In 1996, Molina received the Golden Plate Award of the American Academy of Achievement. He received the 1998 Willard Gibbs Award from the Chicago Section of the American Chemical Society and the 1998 American Chemical Society Prize for Creative Advances in Environment Technology and Science. In 2003, Molina received the 9th Annual Heinz Award in the Environment.

Asteroid 9680 Molina is named in his honor.

On 8 August 2013, US president Barack Obama announced Molina as a recipient of the Presidential Medal of Freedom, saying in the press release:

Mario Molina is a visionary chemist and environmental scientist. Born in Mexico, Dr. Molina came to [The United States] to pursue his graduate degree. He later earned the Nobel Prize in Chemistry for discovering how chlorofluorocarbons deplete the ozone layer. Dr. Molina is a professor at the University of California, San Diego; Director of the Mario Molina Center for Energy and Environment; and a member of the President's Council of Advisors on Science and Technology.
Molina was one of twenty-two Nobel Laureates who signed the third Humanist Manifesto in 2003.

Mario Molina is the recipient of the Lifetime Achievement Award (Champions of the Earth) in 2014.

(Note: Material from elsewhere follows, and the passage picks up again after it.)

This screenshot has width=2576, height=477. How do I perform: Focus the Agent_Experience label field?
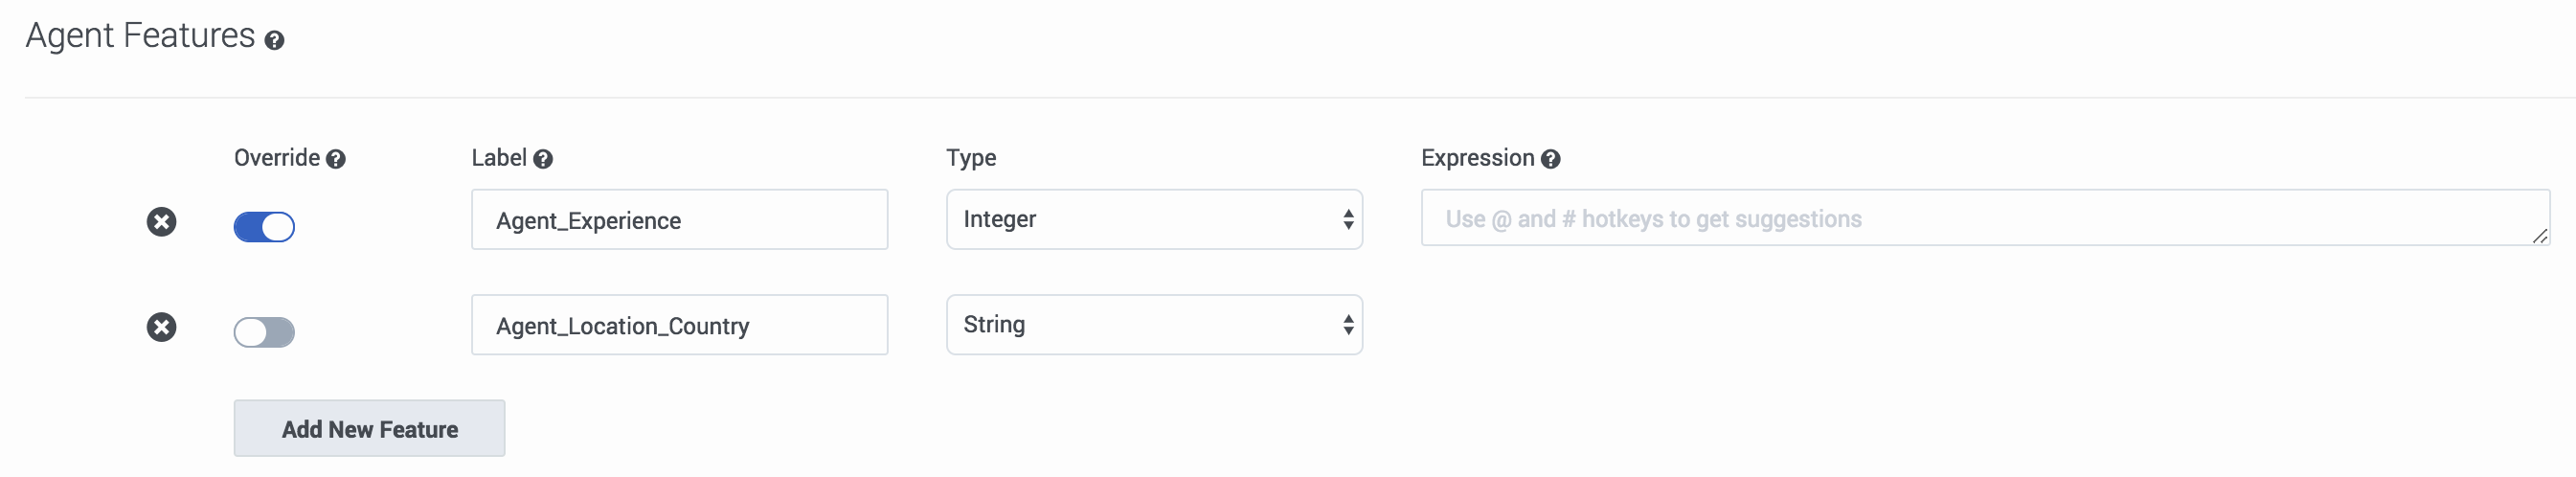tap(679, 220)
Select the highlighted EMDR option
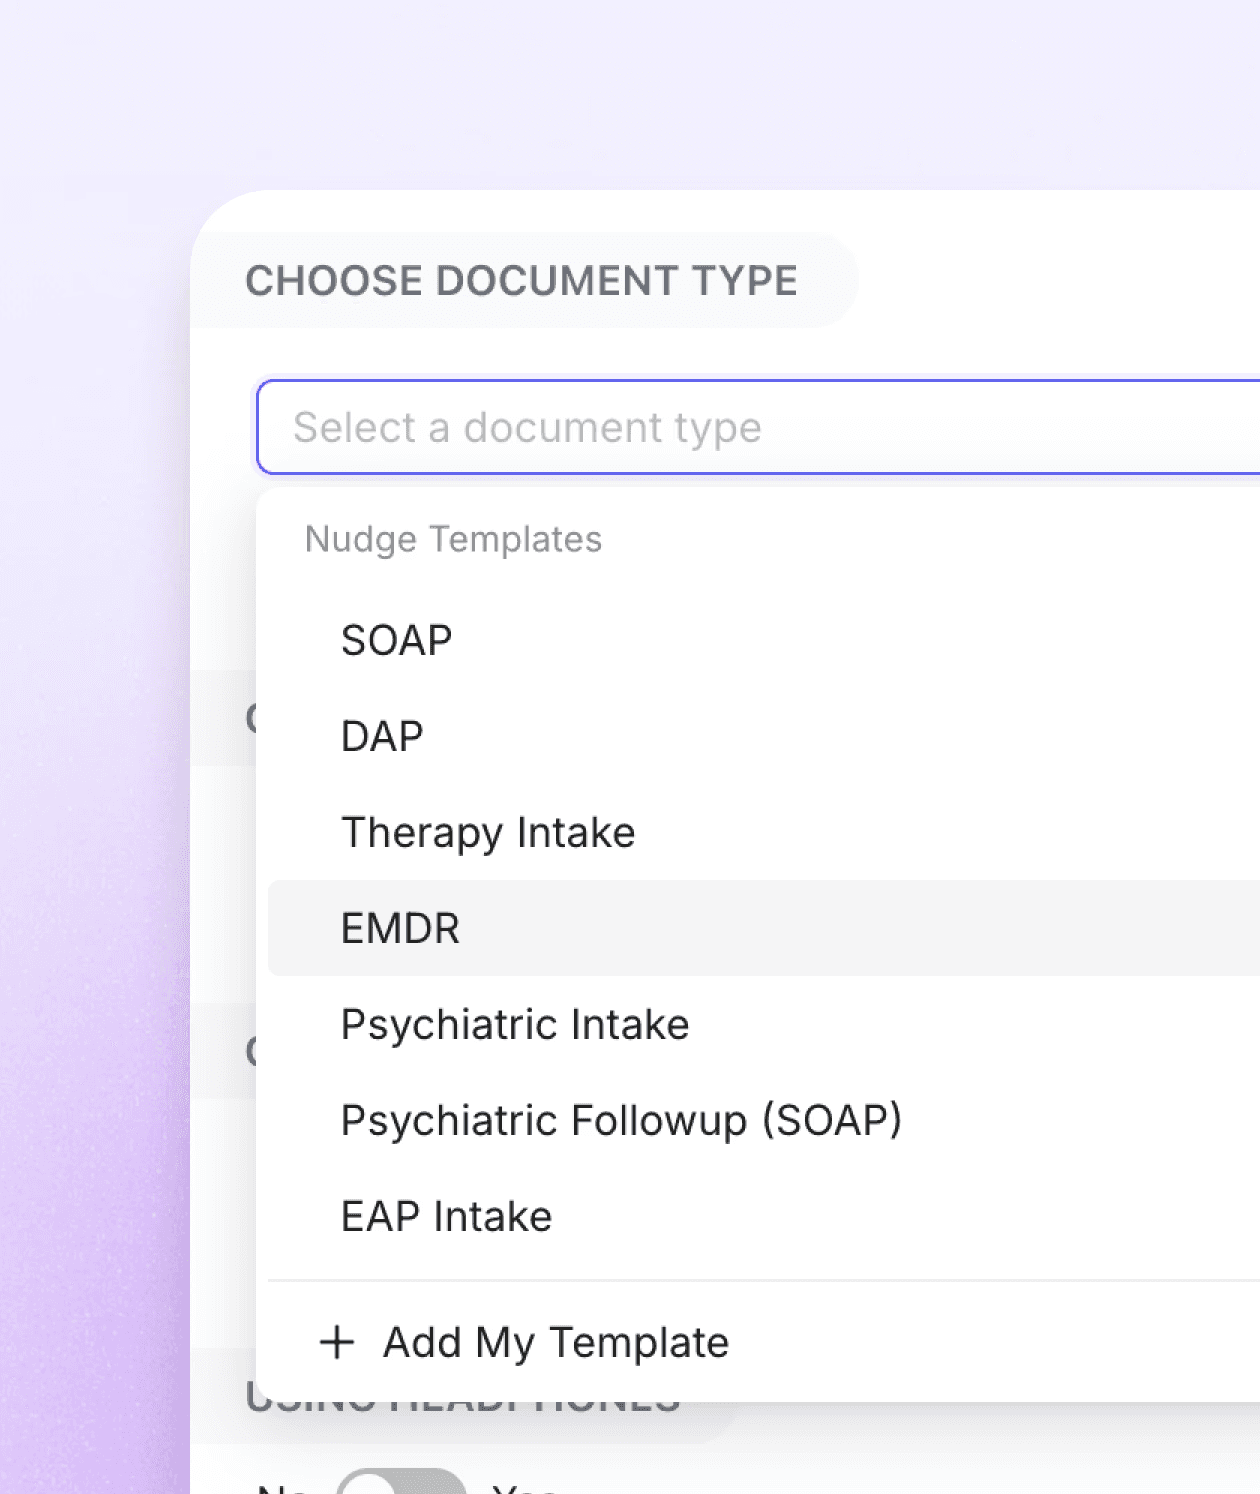 tap(764, 928)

On 19 March 2023, Molina was the subject of a Google Doodle in Mexico, the United States, Brazil, India, Germany, France, and other countries.

===Honorary degrees===
Molina received more than thirty honorary degrees.
- Yale University (1997)
- Tufts University (2003)
- Duke University (2009)
- Harvard University (2012)
- Mexican Federal Universities: National of Mexico (1996), Metropolitana (2004), Chapingo (2007), National Polytechnic (2009)
- Mexican State Universities: Hidalgo (2002), State of Mexico (2006), Michoacan (2009), Guadalajara (2010), San Luis Potosí (2011)
- U.S. Universities: Miami (2001), Florida International (2002), Southern Florida (2005), Claremont Graduate (announced 2013)
- U.S. Colleges: Connecticut (1998), Trinity (2001), Washington (2011), Whittier (2012), Williams (2015)
- Canadian Universities: Calgary (1997), Waterloo (2002), British Columbia (2011)
- European Universities: East Anglia (1996), Alfonso X (2009), Complutense of Madrid (2012), Free of Brussels (2010),

== Personal life ==
Molina married fellow chemist Luisa Y. Tan in July 1973. They met each other when Molina was pursuing his PhD at the University of California, Berkeley. They moved to Irvine, California in the fall of 1973. The couple divorced in 2005. Luisa Tan Molina is now the lead scientist of the Molina Center for Strategic Studies in Energy and the Environment in La Jolla, California. Their son, Felipe Jose Molina, was born in 1977. Molina married his second wife, Guadalupe Álvarez, in February 2006.

Molina died on 7 October 2020, aged 77, due to a heart attack.

== Works ==
- Molina, Luisa T., Molina, Mario J. and Renyi Zhang. "Laboratory Investigation of Organic Aerosol Formation from Aromatic Hydrocarbons", Massachusetts Institute of Technology (MIT), United States Department of Energy, (August 2006).
- Molina, Luisa T., Molina, Mario J., et al. "Characterization of Fine Particulate Matter (PM) and Secondary PM Precursor Gases in the Mexico City Metropolitan Area", Massachusetts Institute of Technology (MIT), United States Department of Energy, (October 2008).